Rusya ile Venezuela arasındaki üst düzey temaslar, Washington merkezli sert açıklamalar ve peş peşe gelen diplomatik hamleler, Karayipler'de askeri bir çatışma ihtimalini ciddi biçimde gündeme taşıdı. Moskova'nın son adımı ise uluslararası kamuoyunda "savaş hazırlığı" yorumlarına neden oldu.
Venezuela Dışişleri Bakanı Yvan Gil, Rusya Dışişleri Bakanı Sergey Lavrov ile gerçekleştirdiği telefon görüşmesine ilişkin detayları sosyal medya hesabından paylaştı. Görüşmede iki ülke arasındaki stratejik ortaklık, kardeşlik ilişkileri ve karşılıklı saygıya dayalı iş birliği bir kez daha teyit edildi.
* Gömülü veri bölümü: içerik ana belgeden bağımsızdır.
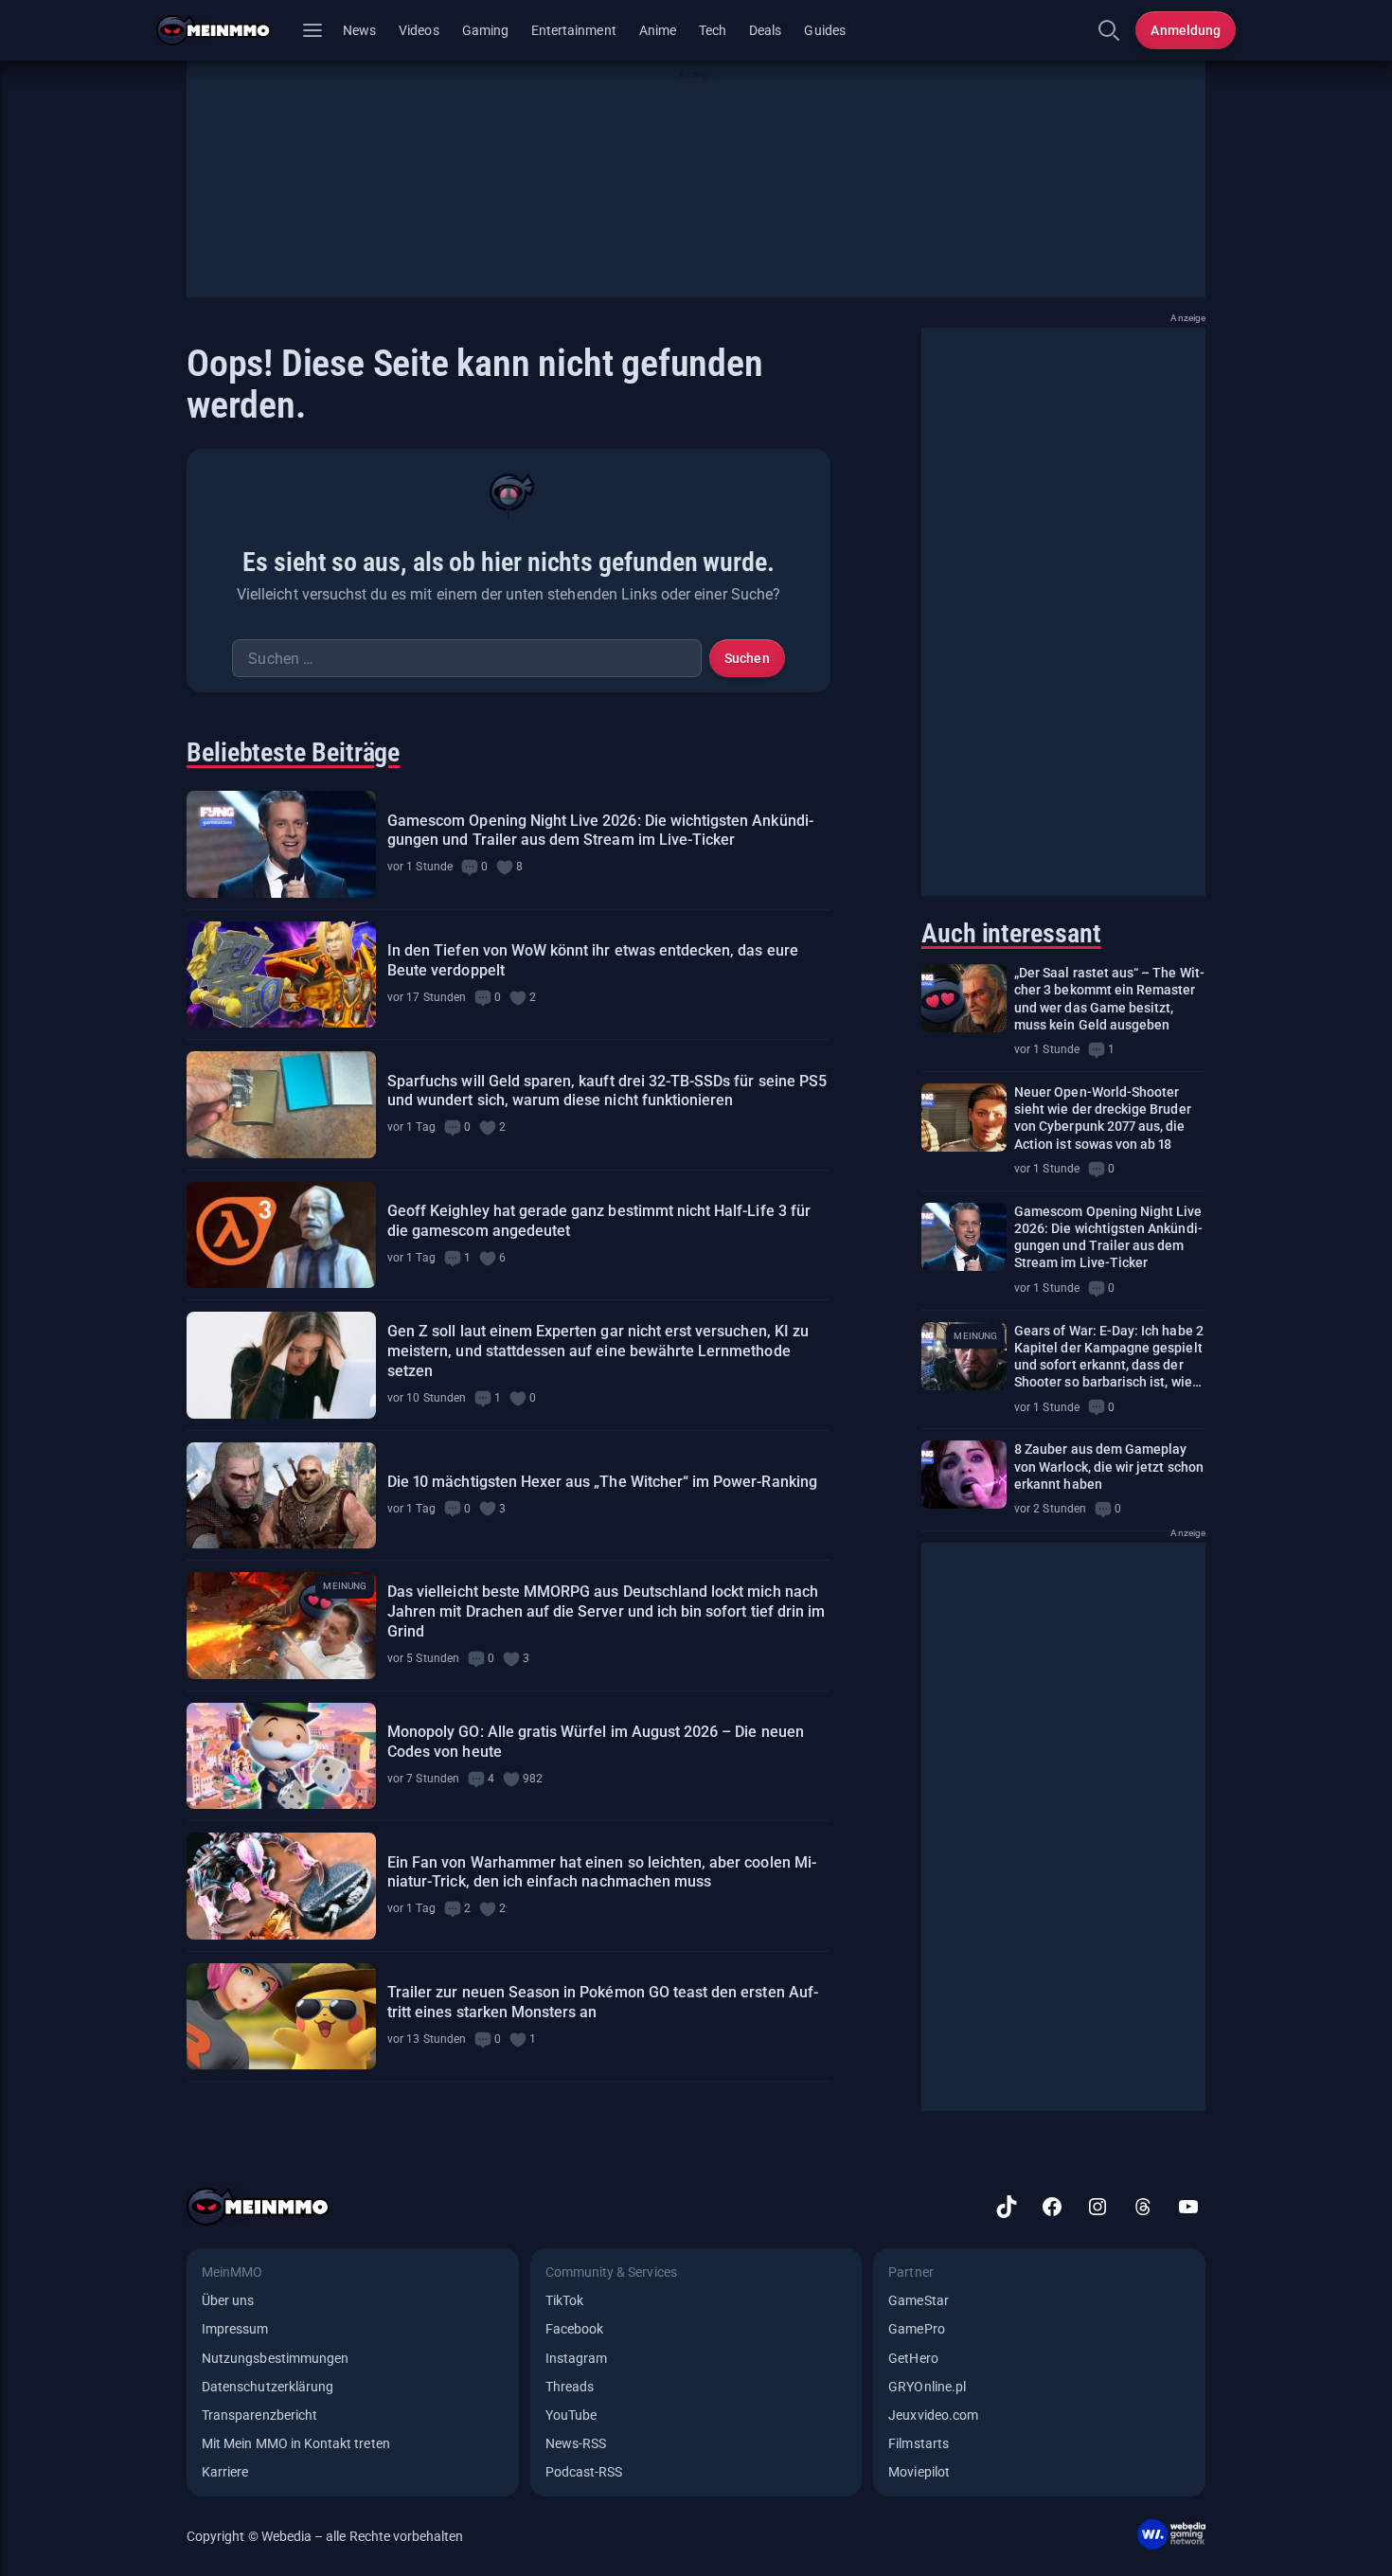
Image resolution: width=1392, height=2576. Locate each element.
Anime (657, 30)
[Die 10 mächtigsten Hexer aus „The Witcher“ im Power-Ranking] (281, 1495)
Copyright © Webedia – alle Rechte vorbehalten (325, 2536)
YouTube (571, 2415)
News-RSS (575, 2443)
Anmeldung (1186, 30)
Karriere (225, 2471)
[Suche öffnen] (1109, 30)
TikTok (564, 2300)
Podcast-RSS (584, 2471)
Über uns (228, 2300)
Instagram (576, 2358)
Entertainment (573, 30)
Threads (569, 2386)
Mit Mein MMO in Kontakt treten (296, 2443)
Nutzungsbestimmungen (275, 2358)
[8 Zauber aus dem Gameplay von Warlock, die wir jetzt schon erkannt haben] (964, 1474)
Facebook (574, 2328)
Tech (712, 30)
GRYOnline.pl (927, 2386)
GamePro (916, 2328)
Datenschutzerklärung (267, 2386)
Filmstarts (918, 2443)
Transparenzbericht (259, 2415)
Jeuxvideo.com (933, 2415)
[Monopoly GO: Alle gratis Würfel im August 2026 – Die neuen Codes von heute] (281, 1756)
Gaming (485, 30)
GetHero (912, 2358)
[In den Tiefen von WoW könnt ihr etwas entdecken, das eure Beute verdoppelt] (281, 975)
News (359, 30)
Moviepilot (919, 2471)
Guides (824, 30)
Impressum (235, 2328)
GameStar (918, 2300)
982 (533, 1778)
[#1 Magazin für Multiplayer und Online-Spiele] (225, 30)
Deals (765, 30)
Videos (418, 30)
Gil, ABD'nin Venezuela'ya yönelik tutumunun "açık bir saldırganlık" içerdiğini vurgulayarak, Karayipler'de yaşanan gelişmelerin uluslararası hukukun ağır ihlali anlamına geldiğini belirtti.
Venezuela Dışişleri Bakanı açıklamasında oldukça sert ifadeler kullandı. ABD'nin bölgede gerçekleştirdiği eylemlerin korsanlık, yargısız infaz ve ticari gemilere yönelik saldırılar kapsamında değerlendirilmesi gerektiğini savundu.
Gil, "Karayipler'de yaşananlar sıradan bir diplomatik kriz değil, doğrudan egemenliğe yönelik bir tehdittir" ifadelerini kullanarak, konunun Birleşmiş Milletler nezdinde de gündeme taşındığını aktardı.
Görüşmede Rusya'nın tutumunun son derece açık olduğunu belirten Gil, Moskova'nın Venezuela'ya tam destek verdiğini ve Devlet Başkanı Nicolas Maduro ile tam dayanışma içinde olduğunu duyurdu.
Rusya Dışişleri Bakanı Sergey Lavrov'un, Venezuela'yı hedef alan girişimleri "kabul edilemez" olarak nitelendirdiği ve ablukaya karşı her türlü desteğin sağlanacağı yönünde güvence verdiği ifade edildi.
Rusya Dışişleri Bakanlığı'ndan yapılan resmi açıklamada da Karayipler'deki gelişmelere dikkat çekildi. Açıklamada, ABD'nin bölgedeki adımlarının yalnızca Venezuela'yı değil, uluslararası deniz ticaretini ve güvenliğini de tehdit ettiği vurgulandı.
İki ülke, Birleşmiş Milletler başta olmak üzere uluslararası platformlarda koordineli hareket etme konusunda mutabakata vardı.
Tüm bu açıklamaların ardından gelen haber ise krizi bambaşka bir boyuta taşıdı. Rusya Dışişleri Bakanlığı, Venezuela'da görev yapan Rus diplomatların ailelerinin tahliyesine başlandığını duyurdu.
Bu adım, diplomatik çevrelerde ve uluslararası medyada "askeri çatışma ihtimalinin ciddi şekilde arttığı" şeklinde yorumlandı.
Tahliye kararının zamanlaması dikkat çekti. ABD ile Venezuela arasında artan askeri ve siyasi gerilimin ortasında gelen bu hamle, "ABD'nin olası bir askeri operasyonuna karşı önlem" olarak değerlendiriliyor.
Uzmanlar, Karayipler'de yaşanan bu diplomatik ve askeri hareketliliğin, Soğuk Savaş sonrası dönemin en tehlikeli Latin Amerika krizlerinden biri olabileceği uyarısında bulunuyor.
Moskova'nın tahliye kararı, Washington'un sert söylemleri ve Karakas'ın direniş mesajları… Tüm işaretler, bölgede önümüzdeki saatlerin ve günlerin son derece kritik olacağına işaret ediyor.
Uluslararası kamuoyu şimdi tek bir soruya odaklanmış durumda:
Karayipler'de askeri bir çatışma gerçekten kapıda mı?